Comparativement au reste de l’industrie, ces emplois étaient plutôt bons. Nous avions des journées de 7 heures, des salaires assez concurrentiels (pour une industrie qui est plutôt sous-payée) et une bonne équipe de travail. Nous étions fiers de la qualité artistique de notre travail et recevions souvent des compliments de nos clients.
Malheureusement, rien de tout cela n’importe aux forces aveugles du marché et face à la nécessité de maintenir une marge de profit. L’industrie de l’animation dépend fortement des subventions accordées par les différents gouvernements, dans une véritable course pour savoir qui fait la meilleure offre pour inciter les studios à embaucher dans leur région.
On pourrait penser que cela signifie que les studios d’animation sont assez stables, puisqu’ils peuvent s’engraisser avec l’aide de l’État. Cependant, comme ils sont en concurrence avec une multitude d’autres studios (qui sont également subventionnés par leurs gouvernements) pour obtenir des contrats, cela fait baisser les prix et les marges sont très minces. Cet argent ne « ruisselle » pas et ne crée même pas d’emplois stables! Au lieu de créer des emplois, les subventions ne font, dans le meilleur des cas, que les déplacer d’un côté à l’autre de la frontière.
En cette période d’austérité et de privatisation, les gouvernements de partout tentent de réduire les services sociaux et les dépenses en général. Au Québec, la CAQ a fait des coupes majeures dans ces subventions, mais je n’ai aucun espoir que le gouvernement que nous aurons en 2026 change les choses. Le capitalisme exige l’austérité, et aucun des principaux partis n’est prêt à rompre avec le capitalisme ou sa logique.

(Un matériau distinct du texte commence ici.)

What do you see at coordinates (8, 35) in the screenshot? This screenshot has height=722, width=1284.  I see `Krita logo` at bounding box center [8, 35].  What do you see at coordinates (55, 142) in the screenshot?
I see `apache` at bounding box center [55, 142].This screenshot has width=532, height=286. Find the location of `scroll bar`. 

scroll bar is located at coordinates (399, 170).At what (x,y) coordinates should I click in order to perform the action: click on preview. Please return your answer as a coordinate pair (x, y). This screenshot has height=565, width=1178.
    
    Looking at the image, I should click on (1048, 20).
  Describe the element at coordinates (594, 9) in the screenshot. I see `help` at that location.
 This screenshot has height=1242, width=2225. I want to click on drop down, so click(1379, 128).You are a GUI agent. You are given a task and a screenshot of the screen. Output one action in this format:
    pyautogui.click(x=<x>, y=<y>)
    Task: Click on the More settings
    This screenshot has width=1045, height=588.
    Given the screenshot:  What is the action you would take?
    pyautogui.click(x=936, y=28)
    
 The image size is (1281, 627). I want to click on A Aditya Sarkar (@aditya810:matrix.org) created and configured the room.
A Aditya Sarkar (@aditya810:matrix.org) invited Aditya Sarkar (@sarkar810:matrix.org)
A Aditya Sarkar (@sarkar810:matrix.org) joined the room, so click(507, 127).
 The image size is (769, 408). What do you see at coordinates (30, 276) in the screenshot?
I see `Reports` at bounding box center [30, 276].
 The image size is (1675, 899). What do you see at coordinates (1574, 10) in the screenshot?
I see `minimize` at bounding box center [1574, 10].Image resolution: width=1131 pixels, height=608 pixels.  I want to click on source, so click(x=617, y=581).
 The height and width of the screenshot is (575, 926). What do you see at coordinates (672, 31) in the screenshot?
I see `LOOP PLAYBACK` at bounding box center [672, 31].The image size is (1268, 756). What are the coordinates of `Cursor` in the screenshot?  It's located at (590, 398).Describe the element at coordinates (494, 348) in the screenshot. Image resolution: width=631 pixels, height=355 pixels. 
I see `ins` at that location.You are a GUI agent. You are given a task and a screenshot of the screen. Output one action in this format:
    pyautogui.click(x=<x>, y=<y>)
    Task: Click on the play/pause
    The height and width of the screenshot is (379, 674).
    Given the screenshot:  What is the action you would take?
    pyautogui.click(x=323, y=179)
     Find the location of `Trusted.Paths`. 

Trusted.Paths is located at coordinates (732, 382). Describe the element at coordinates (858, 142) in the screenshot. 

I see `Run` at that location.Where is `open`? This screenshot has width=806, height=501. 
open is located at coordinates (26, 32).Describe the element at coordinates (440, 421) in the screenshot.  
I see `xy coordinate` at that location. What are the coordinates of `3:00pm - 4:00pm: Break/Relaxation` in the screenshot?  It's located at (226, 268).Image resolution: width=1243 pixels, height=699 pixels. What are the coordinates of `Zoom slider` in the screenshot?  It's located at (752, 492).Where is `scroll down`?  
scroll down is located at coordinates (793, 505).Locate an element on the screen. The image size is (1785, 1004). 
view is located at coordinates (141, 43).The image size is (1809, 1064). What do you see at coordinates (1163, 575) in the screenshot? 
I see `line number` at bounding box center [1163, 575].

Pour être honnête, l’animation et les effets spéciaux sont une industrie mineure au Québec et au Canada, et dans le contexte d’une guerre commerciale, de coupes dans les dépenses sociales et d’une récession imminente, nous allons voir des entreprises beaucoup plus grandes et plus importantes fermer leurs portes et licencier des travailleurs. Si nous ne voulons pas que d’autres industries suivent l’industrie québécoise de l’animation, nous devons être prêts à lutter contre ces attaques par des mouvements de masse, des grèves et des occupations!